### TASK TO COMPLETE
Could you revise the part of the records that opens with the line containing "Describe the element" and closes at the end of the records, replacing "screenshot" with "screen image" and leaving everything else unchanged? Omit the pictures from your answer.

### DATA SECTION
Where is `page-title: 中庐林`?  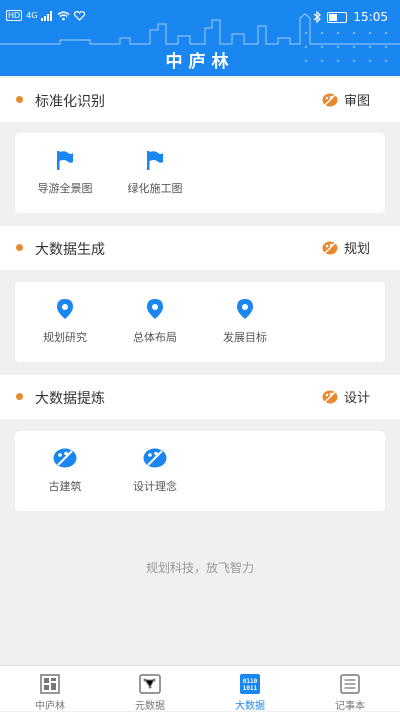 page-title: 中庐林 is located at coordinates (200, 62).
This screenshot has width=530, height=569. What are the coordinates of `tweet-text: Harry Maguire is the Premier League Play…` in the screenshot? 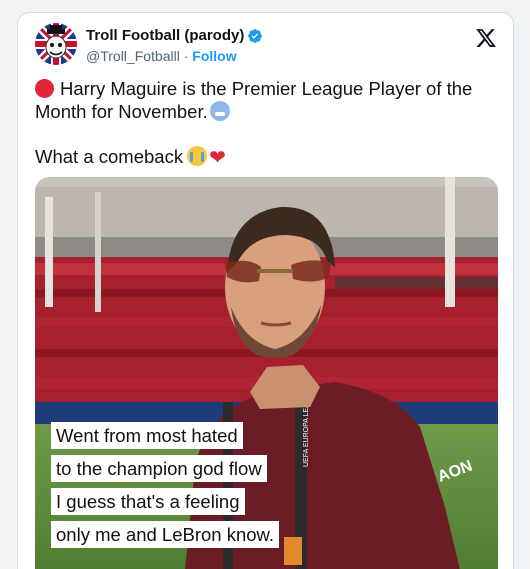 It's located at (255, 124).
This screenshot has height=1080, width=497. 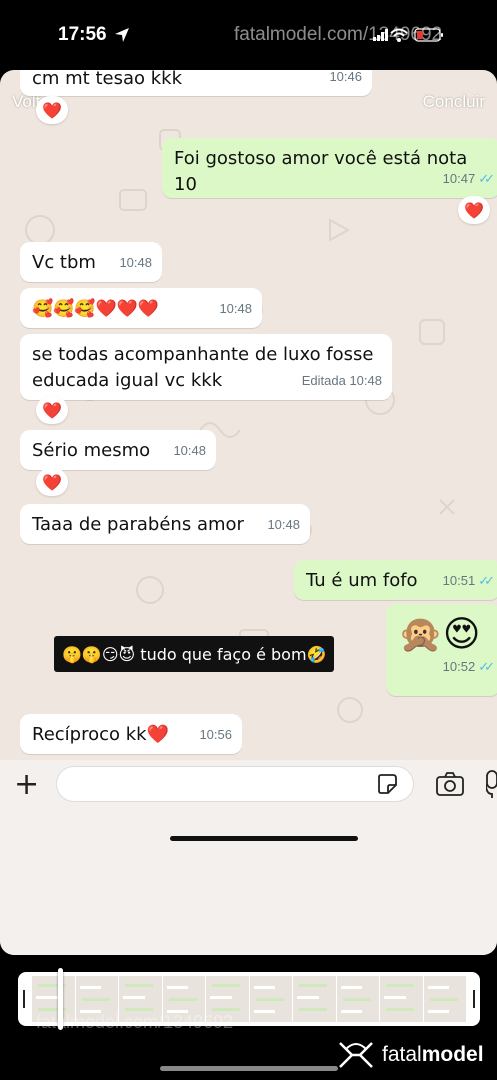 I want to click on battery-icon, so click(x=428, y=35).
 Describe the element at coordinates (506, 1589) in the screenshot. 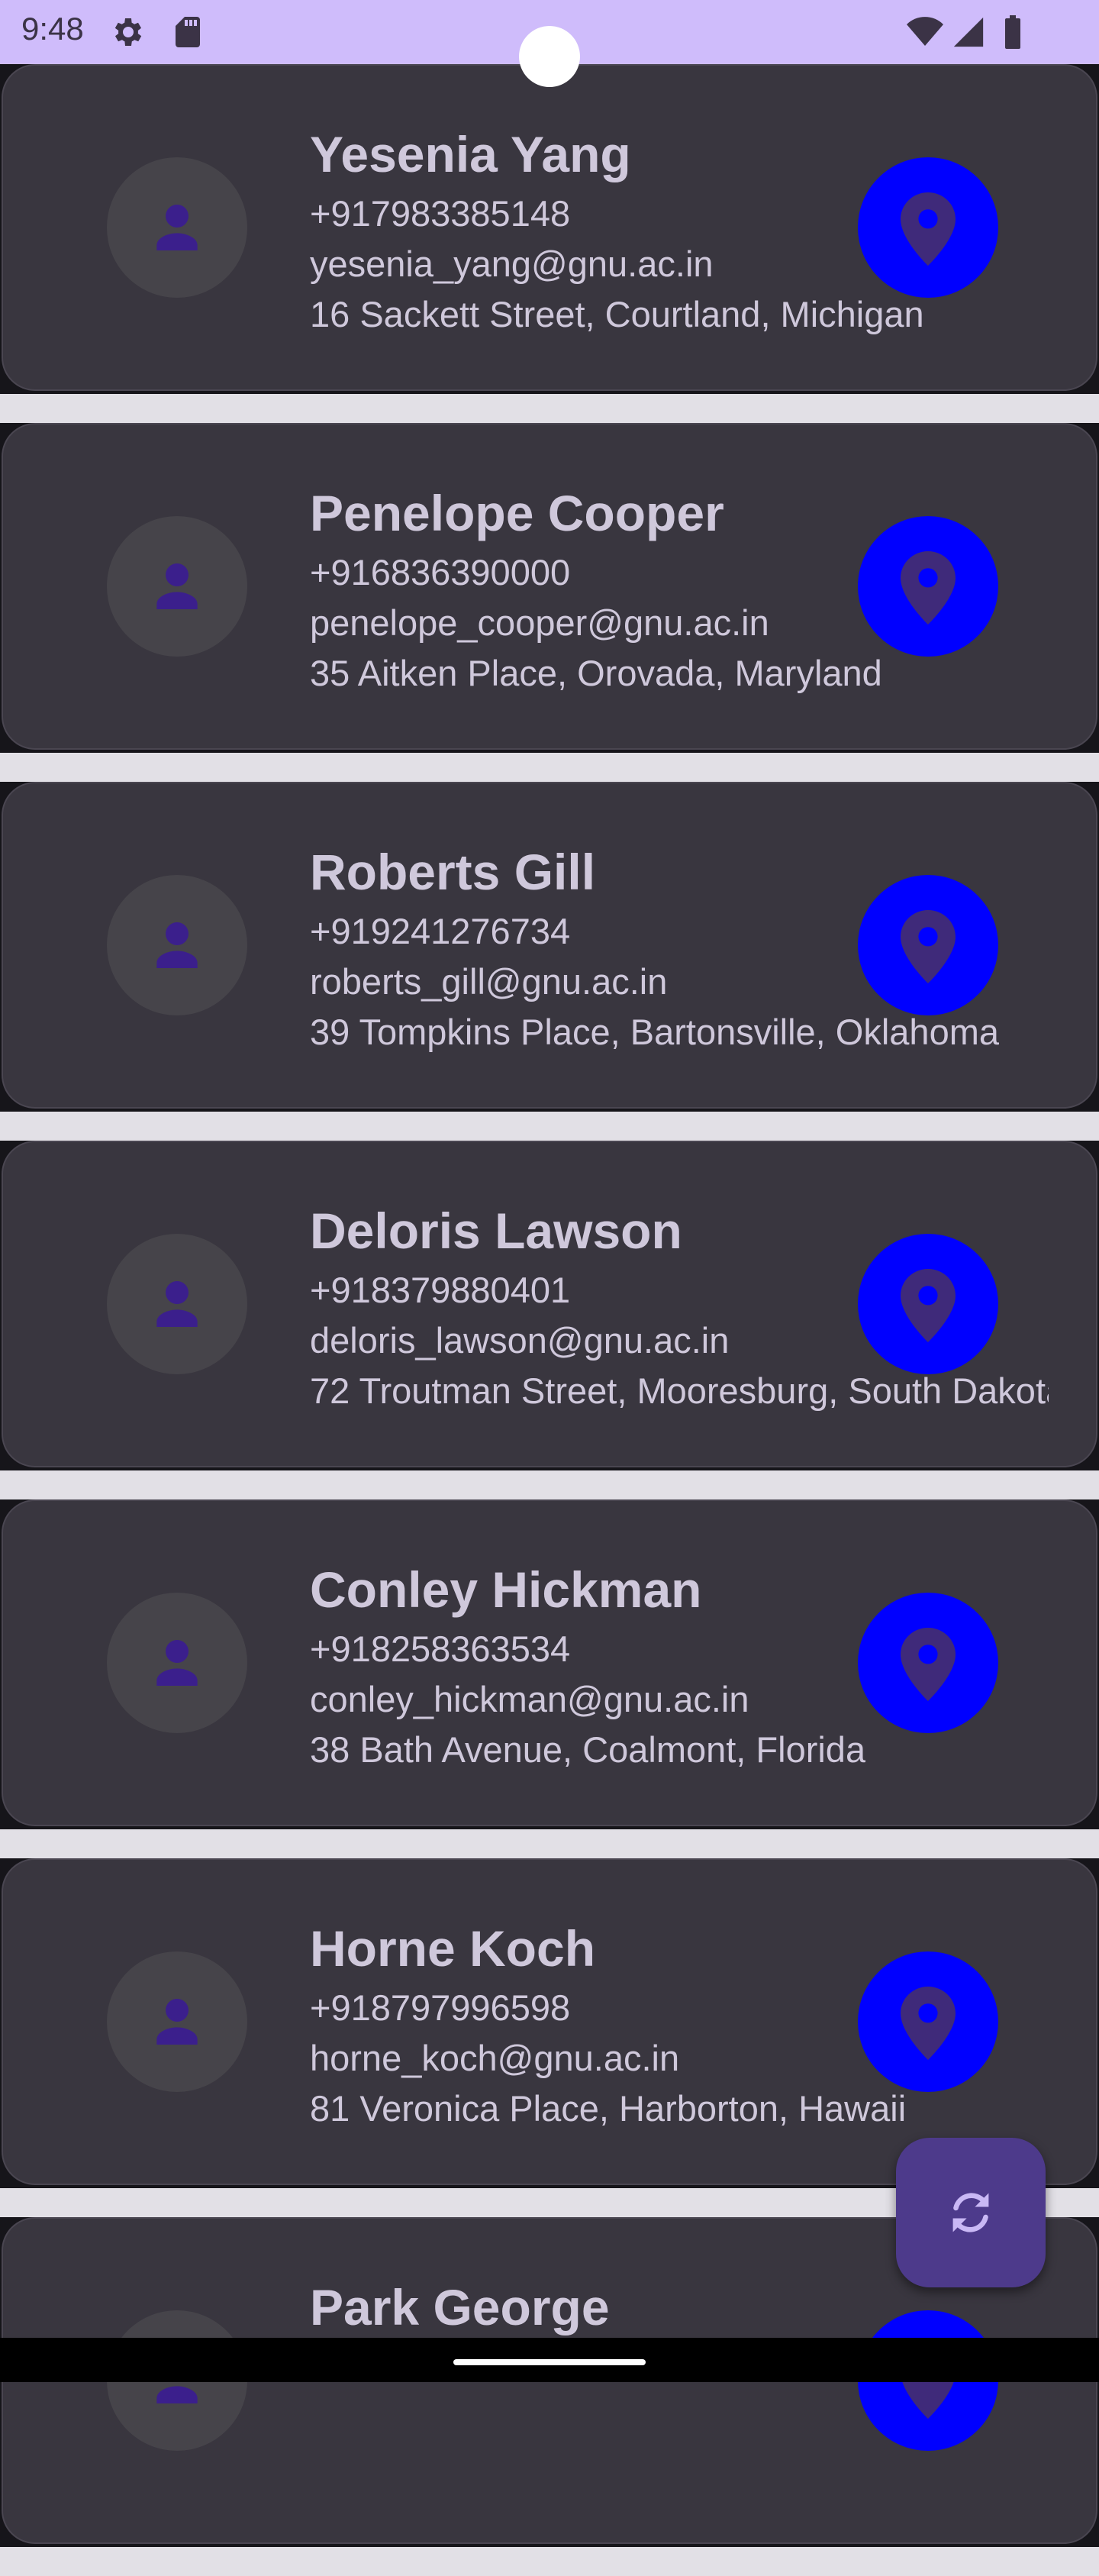

I see `contact-name: Conley Hickman` at that location.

### WRITTEN REPLY
 Describe the element at coordinates (506, 1589) in the screen image. 

I see `contact-name: Conley Hickman` at that location.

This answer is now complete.